Death of a Swan

Later it wasn't easy for Michael to believe that they had really been capable of it. It must have been because it was Christmas Eve, one of the last of the century, because of the solemn air of withdrawal around them, which made the streets appear abandoned. The holiday isolated the four friends, who had been thrown together, more than any ordinary day.

The evening was not excessively cold. There was a thin covering of snow on the streets. The overcast sky was pale gray and hung low over the buildings. The facades, decorated with strings of lights, had something raw, stony about them between the lights and the expanse of sky.

They were following Rahman who, with a blanket folded under his arm, was walking as fast as if he had an appointment. Once again Michael couldn't get rid of the feeling that he had been allocated his place. Dmitri beside him was holding his buttonless leather parka closed with both hands and trudged along, his shoulders hunched. He never thought more deeply about what he was doing. And Thomas, very erect, with a diadem of snowflakes gleaming in his long hair under the streetlights, was full of anticipation, as if he was preparing himself for something only he knew about. The "unsettled" character of their situation, as Rahman had once described it, was also apparent in that they had been forced to found a substitute family on Christmas Eve, to establish, without women, a somewhat loutish homely sociability. But the way it is with substitute families: From time to time each recognized in the other his own loneliness.

They walked a long way, and their regular hard breathing accompanied them. The unwavering Rahman always in front, they turned down deserted side streets, passed dimly lit bars, in which likewise pitiful substitute families had gathered. Finally they reached the park, where the trees stretched somberly up to the sky, each one at this time of the year a gallows. Rahman went right up to the edge of the half-frozen lake and at last came to a halt. He took his hands out of his pockets and rubbed them together. They drew up beside him and looked across the ice-gray surface.

"What now?" asked Michael with a glance at the desolate surroundings.

"Wait a minute," replied Rahman and continued staring intently across the lake.

Seconds later he found what he was looking for. He set off again.

Michael was no longer enjoying this walk. "Can you at least say, where you want to go to?" He looked at the blanket Rahman was carrying. "You don't want to have a picnic, do you?"

"Come on. We're almost there."

They walked round the lake, until they came to a gray-black strip of shore on which three swans had gathered. Two huddled on land; one was plashing over the ice even before it could have noticed them. This time when they came to a stop, it dawned on them why they were here, and Michael immediately shook his head. Rahman paid no attention to him.

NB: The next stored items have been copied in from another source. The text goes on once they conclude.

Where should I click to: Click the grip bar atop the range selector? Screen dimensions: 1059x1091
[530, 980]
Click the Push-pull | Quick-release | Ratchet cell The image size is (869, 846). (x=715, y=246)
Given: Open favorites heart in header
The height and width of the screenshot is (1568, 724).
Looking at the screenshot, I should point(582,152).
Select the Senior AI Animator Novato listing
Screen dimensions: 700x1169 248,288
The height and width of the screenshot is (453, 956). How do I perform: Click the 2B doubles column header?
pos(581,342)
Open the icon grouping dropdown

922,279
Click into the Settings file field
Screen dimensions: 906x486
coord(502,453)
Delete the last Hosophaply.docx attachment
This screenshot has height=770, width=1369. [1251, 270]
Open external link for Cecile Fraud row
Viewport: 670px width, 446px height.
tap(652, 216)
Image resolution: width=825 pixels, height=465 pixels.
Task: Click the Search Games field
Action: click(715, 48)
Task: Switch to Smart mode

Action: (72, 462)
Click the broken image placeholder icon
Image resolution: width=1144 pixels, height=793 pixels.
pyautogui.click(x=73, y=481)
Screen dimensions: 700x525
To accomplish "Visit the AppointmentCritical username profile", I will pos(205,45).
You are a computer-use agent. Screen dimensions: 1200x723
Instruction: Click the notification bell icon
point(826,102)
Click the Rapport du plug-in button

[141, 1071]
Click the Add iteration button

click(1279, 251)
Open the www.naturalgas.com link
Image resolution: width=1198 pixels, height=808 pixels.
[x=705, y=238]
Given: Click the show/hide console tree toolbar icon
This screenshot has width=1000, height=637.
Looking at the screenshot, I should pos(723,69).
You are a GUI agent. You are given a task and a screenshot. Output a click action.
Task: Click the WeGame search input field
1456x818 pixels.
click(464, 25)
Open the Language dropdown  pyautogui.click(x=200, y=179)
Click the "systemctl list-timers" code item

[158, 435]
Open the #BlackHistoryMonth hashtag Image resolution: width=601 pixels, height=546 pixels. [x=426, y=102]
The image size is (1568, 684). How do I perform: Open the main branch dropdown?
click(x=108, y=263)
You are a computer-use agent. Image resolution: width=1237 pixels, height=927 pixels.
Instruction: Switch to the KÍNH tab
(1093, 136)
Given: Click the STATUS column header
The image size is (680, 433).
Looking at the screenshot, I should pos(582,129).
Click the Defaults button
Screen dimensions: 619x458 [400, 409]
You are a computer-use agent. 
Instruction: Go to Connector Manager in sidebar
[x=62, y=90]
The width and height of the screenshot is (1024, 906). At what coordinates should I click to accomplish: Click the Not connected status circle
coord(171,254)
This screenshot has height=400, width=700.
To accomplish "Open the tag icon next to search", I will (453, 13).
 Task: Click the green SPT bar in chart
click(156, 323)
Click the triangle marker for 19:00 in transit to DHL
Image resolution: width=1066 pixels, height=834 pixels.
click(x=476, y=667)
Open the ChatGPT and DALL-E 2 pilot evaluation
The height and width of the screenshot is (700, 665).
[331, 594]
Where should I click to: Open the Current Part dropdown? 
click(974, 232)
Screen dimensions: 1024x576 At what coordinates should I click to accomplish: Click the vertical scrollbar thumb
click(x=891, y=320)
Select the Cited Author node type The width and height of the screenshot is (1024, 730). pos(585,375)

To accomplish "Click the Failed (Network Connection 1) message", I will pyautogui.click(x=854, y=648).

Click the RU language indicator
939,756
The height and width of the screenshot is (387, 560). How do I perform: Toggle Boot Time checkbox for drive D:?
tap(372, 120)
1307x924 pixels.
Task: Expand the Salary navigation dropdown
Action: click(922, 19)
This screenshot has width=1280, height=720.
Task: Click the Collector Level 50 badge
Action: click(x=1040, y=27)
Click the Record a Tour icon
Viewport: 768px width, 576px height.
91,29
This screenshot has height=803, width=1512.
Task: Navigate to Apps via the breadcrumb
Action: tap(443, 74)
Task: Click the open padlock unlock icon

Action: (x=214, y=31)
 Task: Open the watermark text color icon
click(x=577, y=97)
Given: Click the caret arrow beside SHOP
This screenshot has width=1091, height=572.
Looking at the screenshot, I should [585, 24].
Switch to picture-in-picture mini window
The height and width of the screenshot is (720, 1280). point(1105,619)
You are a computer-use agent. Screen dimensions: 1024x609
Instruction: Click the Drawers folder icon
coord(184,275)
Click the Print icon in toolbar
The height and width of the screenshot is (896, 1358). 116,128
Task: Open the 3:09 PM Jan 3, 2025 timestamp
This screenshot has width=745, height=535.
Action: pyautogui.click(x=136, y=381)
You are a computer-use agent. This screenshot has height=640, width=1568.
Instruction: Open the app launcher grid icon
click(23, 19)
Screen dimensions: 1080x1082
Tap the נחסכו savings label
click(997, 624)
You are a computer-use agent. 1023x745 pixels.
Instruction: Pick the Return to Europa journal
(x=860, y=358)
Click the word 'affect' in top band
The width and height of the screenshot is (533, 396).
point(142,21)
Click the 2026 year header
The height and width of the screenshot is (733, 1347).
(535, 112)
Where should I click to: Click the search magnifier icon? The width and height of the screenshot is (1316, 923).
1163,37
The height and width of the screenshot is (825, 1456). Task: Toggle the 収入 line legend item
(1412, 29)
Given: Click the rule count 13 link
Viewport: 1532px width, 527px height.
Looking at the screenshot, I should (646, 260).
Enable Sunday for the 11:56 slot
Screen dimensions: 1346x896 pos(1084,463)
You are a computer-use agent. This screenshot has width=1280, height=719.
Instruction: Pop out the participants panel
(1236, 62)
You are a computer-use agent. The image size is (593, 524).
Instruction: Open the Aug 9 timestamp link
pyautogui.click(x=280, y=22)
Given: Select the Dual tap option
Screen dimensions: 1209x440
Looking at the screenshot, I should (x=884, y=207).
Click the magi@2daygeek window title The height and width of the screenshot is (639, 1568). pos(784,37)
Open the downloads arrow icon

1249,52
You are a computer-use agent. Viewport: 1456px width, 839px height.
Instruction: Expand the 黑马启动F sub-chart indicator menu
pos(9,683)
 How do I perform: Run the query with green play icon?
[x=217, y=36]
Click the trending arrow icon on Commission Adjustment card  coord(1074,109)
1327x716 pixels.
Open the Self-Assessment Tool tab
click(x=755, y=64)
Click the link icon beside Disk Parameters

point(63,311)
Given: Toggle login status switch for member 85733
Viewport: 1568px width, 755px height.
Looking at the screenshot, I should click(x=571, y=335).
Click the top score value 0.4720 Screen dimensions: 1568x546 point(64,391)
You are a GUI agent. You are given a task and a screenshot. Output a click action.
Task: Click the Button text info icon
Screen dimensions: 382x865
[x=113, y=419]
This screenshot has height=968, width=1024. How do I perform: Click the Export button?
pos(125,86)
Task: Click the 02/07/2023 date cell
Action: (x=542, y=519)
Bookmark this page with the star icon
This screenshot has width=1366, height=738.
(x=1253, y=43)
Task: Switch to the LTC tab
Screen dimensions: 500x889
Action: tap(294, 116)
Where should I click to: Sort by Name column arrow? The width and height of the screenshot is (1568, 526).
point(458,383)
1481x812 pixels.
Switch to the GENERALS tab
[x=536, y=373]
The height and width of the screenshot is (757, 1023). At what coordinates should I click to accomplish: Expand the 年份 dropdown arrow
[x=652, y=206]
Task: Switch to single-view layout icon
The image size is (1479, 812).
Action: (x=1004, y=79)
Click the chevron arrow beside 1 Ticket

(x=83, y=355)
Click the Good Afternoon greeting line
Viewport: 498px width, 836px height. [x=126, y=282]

"No ducks," he said morosely. "Where are they, when you need them?"

No one answered. They all looked uneasily at the birds glowing dully in the gray evening.

Dmitri stirred himself. He wanted to say something, and the other three were so tense that they involuntarily formed a semicircle; in seconds three pairs of ears grouped around him had created an auditorium. He moved his lips.

"What do you think?" asked Rahman encouragingly.

"It's not allowed." The words came out in a rush.

"You see," Michael broke in, "even he says so, and that should be a warning to you." He turned away and made as if to go back.

"I thought you're with us," called Rahman.

"No, it's theft."

"Why?"

"They belong to everyone."

Rahman glanced across the lake again. "Who's that then," he muttered.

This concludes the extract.